I can’t describe exactly what it is to have your heart break open, but in that moment, my heart broke wide open and I wasn’t a convicted killer on death row; I was Anthony Ray Hinton from Praco. I was my mama’s son.

“I’m sorry, man. I really am.”

He didn’t say anything back, and then I heard a guy yell from down below me, “Sorry for your loss.” And then another from the left side of me yelled, “Sorry, man. Rest in peace.” Nobody else was talking before that, but they had been listening too. How could you not hear him crying? I didn’t have to think about people all around the world sitting on the edge of their beds and crying when there were almost two hundred men all around me who didn’t sleep, just like me. Who were in fear just like me. Who wept just like all of us. Who felt alone and afraid and without hope.

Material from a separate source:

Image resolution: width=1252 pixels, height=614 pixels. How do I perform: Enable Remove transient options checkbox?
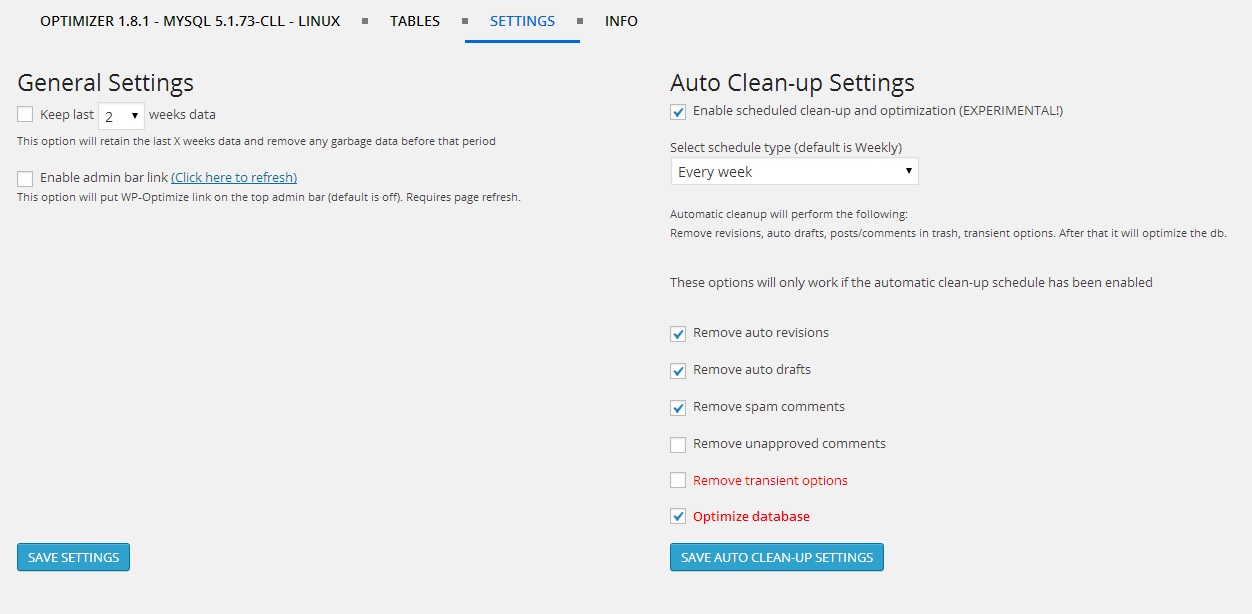click(678, 481)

I had a choice to reach out to these men or to stay in the dark alone. I walked over to my bed and got on my hands and knees. I reached my arm under the bed and felt around through the dust and dirt until the tips of my fingers brushed against my Bible. It had been under there for too long. This man had lost his mom, but I still had mine, and she wouldn’t care for my Bible to be collecting filth. Even here, I could still be me. I walked back up to the cell door.

“Listen!” I yelled. “God may sit high, but he looks low. He’s looking down here in the pit. He’s sitting high, but he’s looking low. You’ve got to believe it.” I had to believe it too (pp. 115-117).

Hinton, Anthony Ray, and Lara Love Hardin. The Sun Does Shine: How I Found Life and Freedom on Death Row. Kindle Edition. St. Martin’s Press, 2018.